Tre dischi: Five leaves left, Bryter Layter e Pink Moon, oltre a una manciata di canzoni sparse. Di come siano nate queste canzoni il libro di Morton Jack racconta il poco che è possibile sapere. Nick le immaginò fra le mura della sua camera e non ne parlò mai con nessuno. Quando le presentava agli amici o in studio d’incisione erano già perfette, non necessitavano di ritocchi o di spiegazioni.

Oltre alle canzoni, una cosa mi ha sempre colpito di Nick Drake: le mani.
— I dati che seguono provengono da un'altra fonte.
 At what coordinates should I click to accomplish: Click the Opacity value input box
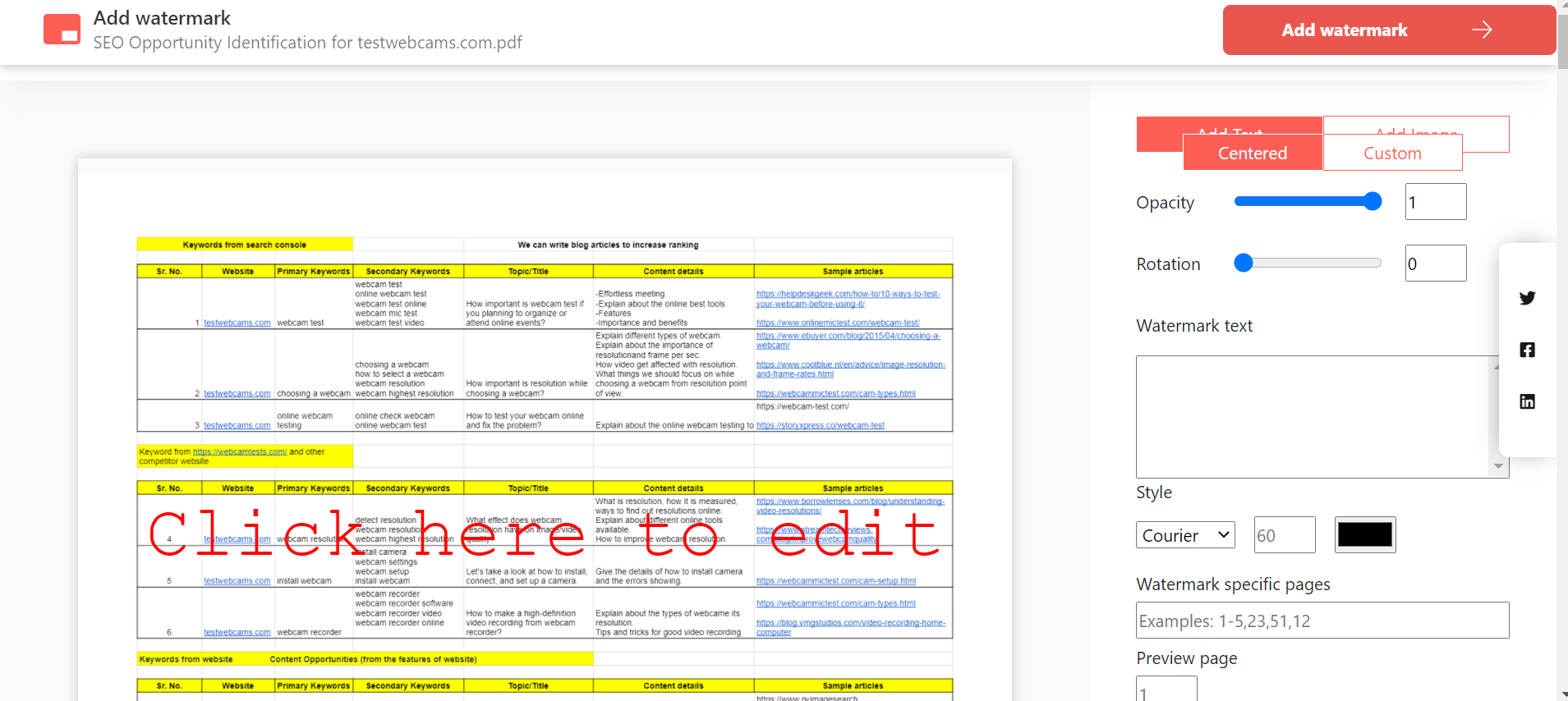pyautogui.click(x=1435, y=202)
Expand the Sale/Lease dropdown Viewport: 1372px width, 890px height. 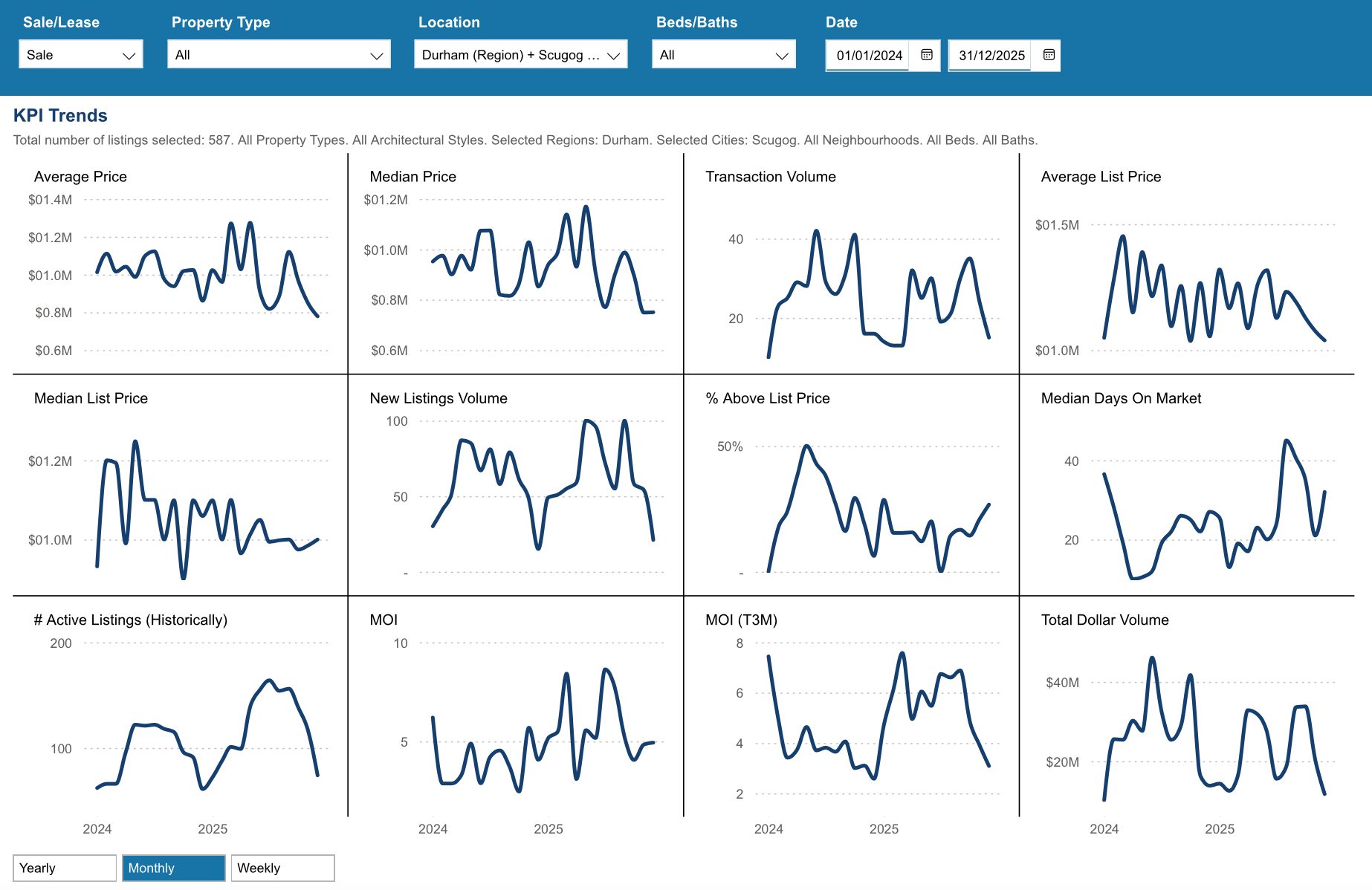click(x=80, y=55)
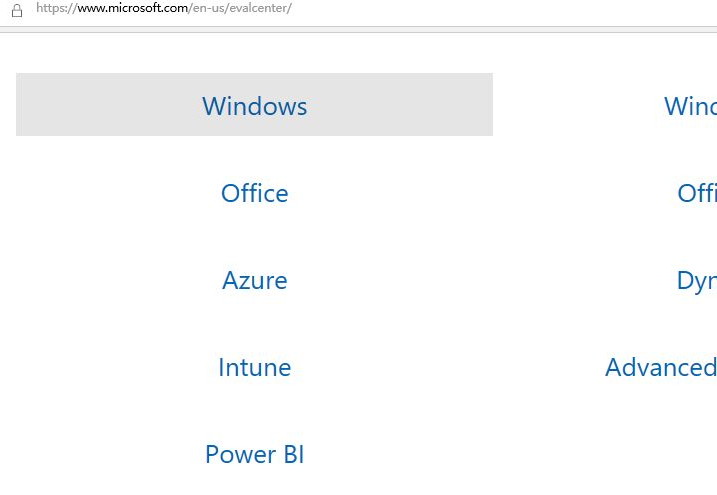
Task: Choose Intune in the left product column
Action: pyautogui.click(x=254, y=367)
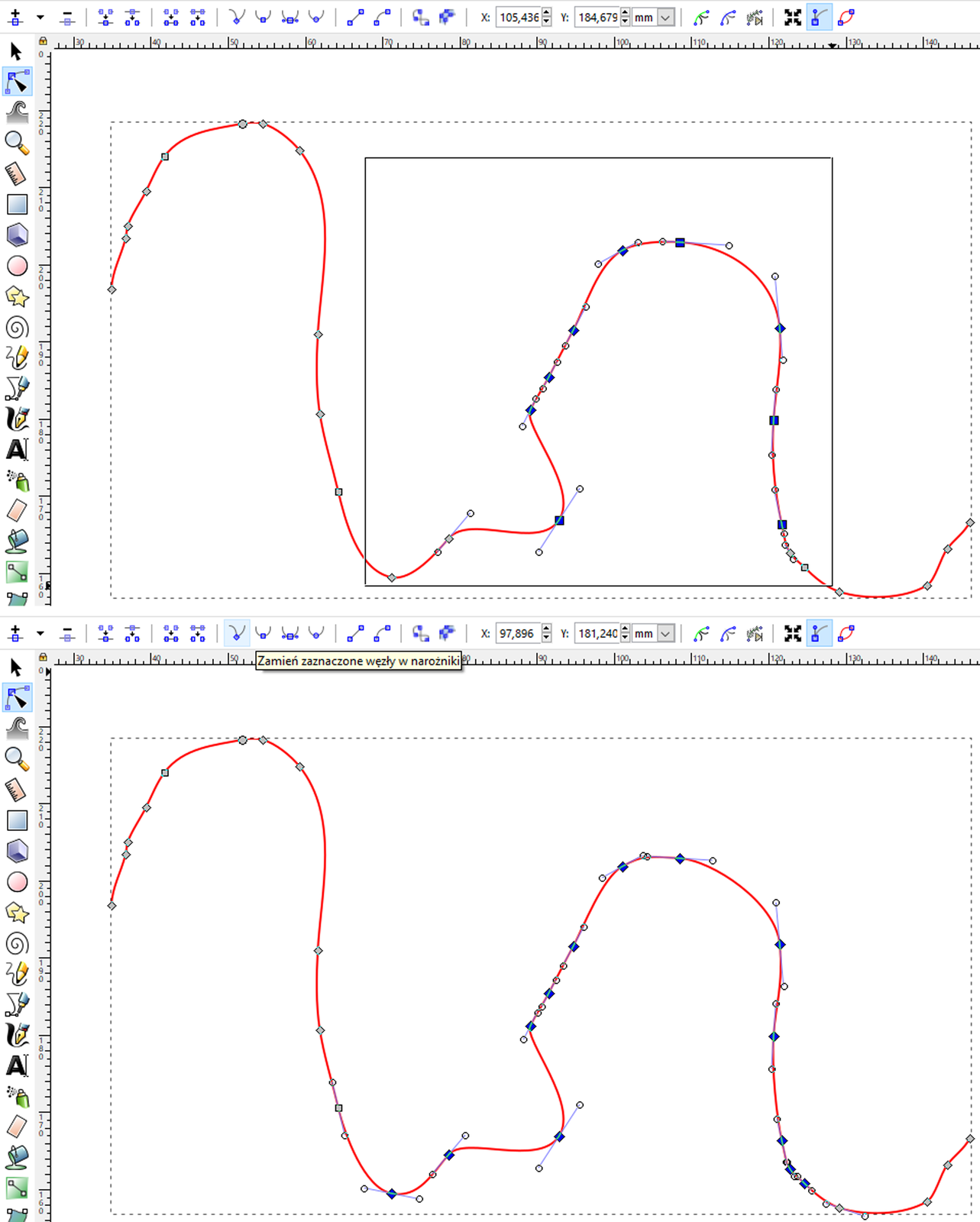Choose the Zoom magnifier tool in upper toolbox

click(17, 142)
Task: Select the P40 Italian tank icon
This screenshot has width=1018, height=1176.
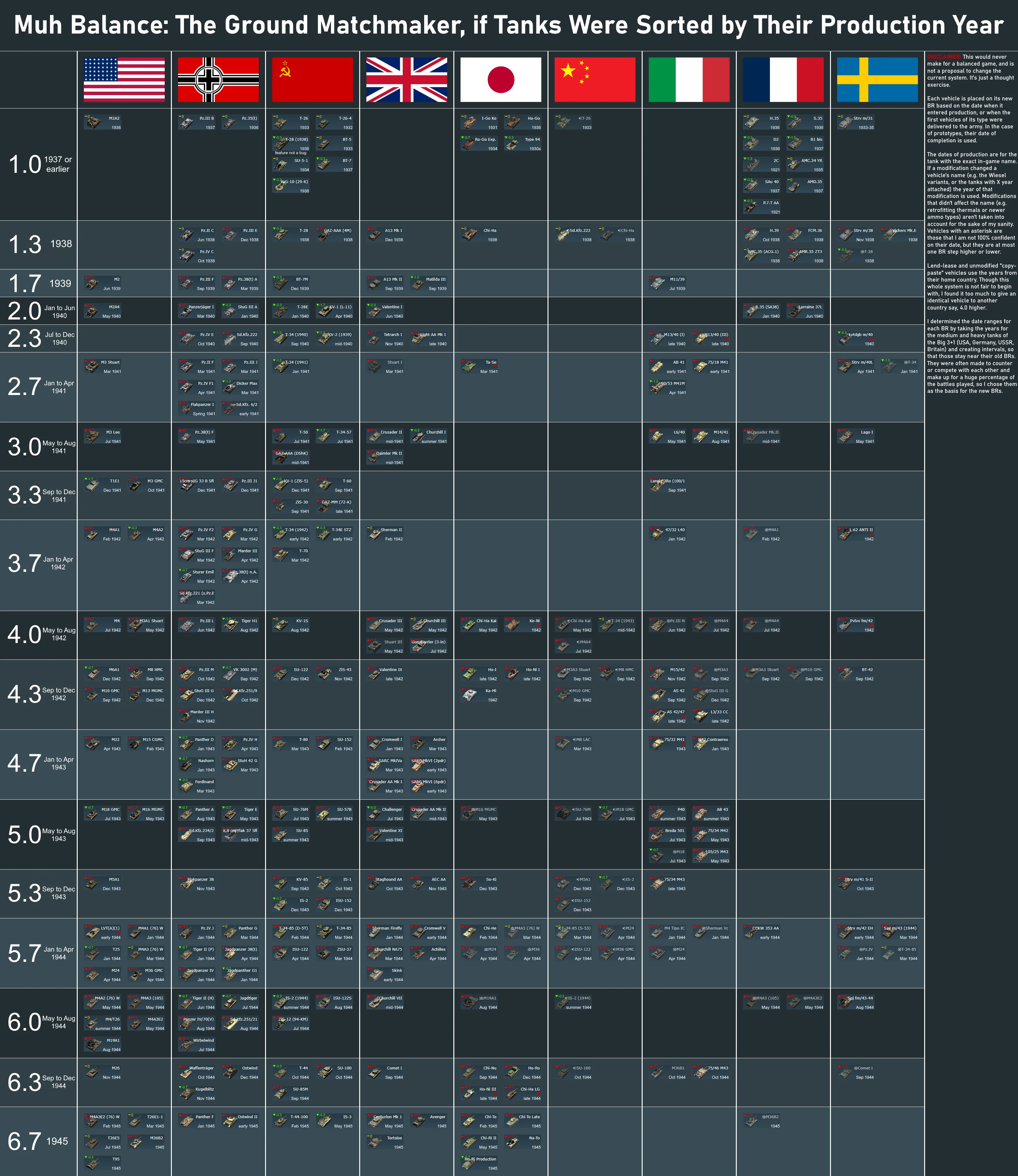Action: click(658, 814)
Mani lunghe, affusolate, mani fuori misura, mani che non sapeva dove mettere una volta appoggiata la chitarra. E poi il sorriso, quel sorriso da ragazzo timido che affiora in tante fotografie e che Morton Jack ha voluto si affacciasse anche sulla copertina del libro. C’è in tutte le sue canzoni, quel sorriso. Sta un passo dietro la tristezza. Appena dietro, ma è lì, presente, par davvero gli manchi soltanto la forza di affidarsi al mondo.

In copertina, Nick Drake, foto di Keith Morris.